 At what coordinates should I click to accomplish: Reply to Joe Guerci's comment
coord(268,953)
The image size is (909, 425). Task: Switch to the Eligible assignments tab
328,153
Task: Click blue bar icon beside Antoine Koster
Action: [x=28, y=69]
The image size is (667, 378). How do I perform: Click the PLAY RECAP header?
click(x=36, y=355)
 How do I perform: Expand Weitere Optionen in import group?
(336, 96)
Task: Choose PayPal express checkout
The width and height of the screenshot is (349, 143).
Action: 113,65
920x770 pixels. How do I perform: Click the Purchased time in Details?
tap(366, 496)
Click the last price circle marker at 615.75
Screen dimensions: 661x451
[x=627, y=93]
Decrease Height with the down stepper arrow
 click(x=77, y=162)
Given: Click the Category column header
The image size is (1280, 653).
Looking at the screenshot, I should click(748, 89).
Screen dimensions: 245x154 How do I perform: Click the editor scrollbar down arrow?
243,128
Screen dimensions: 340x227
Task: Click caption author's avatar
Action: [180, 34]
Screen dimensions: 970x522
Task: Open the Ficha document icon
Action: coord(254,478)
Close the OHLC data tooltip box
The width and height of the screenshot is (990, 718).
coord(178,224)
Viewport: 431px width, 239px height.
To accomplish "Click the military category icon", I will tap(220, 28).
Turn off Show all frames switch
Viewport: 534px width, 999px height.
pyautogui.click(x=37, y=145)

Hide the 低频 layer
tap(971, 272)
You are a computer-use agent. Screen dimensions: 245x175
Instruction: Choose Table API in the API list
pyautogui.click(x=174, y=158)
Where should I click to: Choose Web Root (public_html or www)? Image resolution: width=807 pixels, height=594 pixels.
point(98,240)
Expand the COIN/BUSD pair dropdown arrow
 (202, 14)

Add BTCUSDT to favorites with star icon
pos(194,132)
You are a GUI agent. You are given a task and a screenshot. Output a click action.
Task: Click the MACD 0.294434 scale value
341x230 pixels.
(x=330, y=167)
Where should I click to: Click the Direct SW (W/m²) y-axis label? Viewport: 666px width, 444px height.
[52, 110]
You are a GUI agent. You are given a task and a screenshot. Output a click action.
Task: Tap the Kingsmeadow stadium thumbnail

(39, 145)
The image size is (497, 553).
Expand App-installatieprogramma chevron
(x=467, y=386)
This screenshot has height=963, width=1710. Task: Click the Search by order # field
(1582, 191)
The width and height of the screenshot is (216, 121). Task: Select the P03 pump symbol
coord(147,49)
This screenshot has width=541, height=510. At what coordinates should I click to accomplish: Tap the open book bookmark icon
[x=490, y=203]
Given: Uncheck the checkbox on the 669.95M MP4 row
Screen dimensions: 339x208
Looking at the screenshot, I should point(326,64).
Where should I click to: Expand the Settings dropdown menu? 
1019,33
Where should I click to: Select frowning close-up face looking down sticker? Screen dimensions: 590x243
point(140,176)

- - -

(AIM OF THE TASK): Copy exactly, and only, the lines from the line containing "Screen dimensions: 245x154" to the end of the listing, with both ends included.

(TASK OUTPUT):
Screen dimensions: 245x154 How do I perform: Click the editor scrollbar down arrow?
243,128
Screen dimensions: 340x227
Task: Click caption author's avatar
Action: [180, 34]
Screen dimensions: 970x522
Task: Open the Ficha document icon
Action: coord(254,478)
Close the OHLC data tooltip box
The width and height of the screenshot is (990, 718).
coord(178,224)
Viewport: 431px width, 239px height.
To accomplish "Click the military category icon", I will tap(220, 28).
Turn off Show all frames switch
Viewport: 534px width, 999px height.
pyautogui.click(x=37, y=145)

Hide the 低频 layer
tap(971, 272)
You are a computer-use agent. Screen dimensions: 245x175
Instruction: Choose Table API in the API list
pyautogui.click(x=174, y=158)
Where should I click to: Choose Web Root (public_html or www)? Image resolution: width=807 pixels, height=594 pixels.
point(98,240)
Expand the COIN/BUSD pair dropdown arrow
 (202, 14)

Add BTCUSDT to favorites with star icon
pos(194,132)
You are a GUI agent. You are given a task and a screenshot. Output a click action.
Task: Click the MACD 0.294434 scale value
341x230 pixels.
(x=330, y=167)
Where should I click to: Click the Direct SW (W/m²) y-axis label? Viewport: 666px width, 444px height.
[52, 110]
You are a GUI agent. You are given a task and a screenshot. Output a click action.
Task: Tap the Kingsmeadow stadium thumbnail

(39, 145)
The image size is (497, 553).
Expand App-installatieprogramma chevron
(x=467, y=386)
This screenshot has height=963, width=1710. Task: Click the Search by order # field
(1582, 191)
The width and height of the screenshot is (216, 121). Task: Select the P03 pump symbol
coord(147,49)
This screenshot has width=541, height=510. At what coordinates should I click to accomplish: Tap the open book bookmark icon
[x=490, y=203]
Given: Uncheck the checkbox on the 669.95M MP4 row
Screen dimensions: 339x208
Looking at the screenshot, I should point(326,64).
Where should I click to: Expand the Settings dropdown menu? 
1019,33
Where should I click to: Select frowning close-up face looking down sticker? Screen dimensions: 590x243
point(140,176)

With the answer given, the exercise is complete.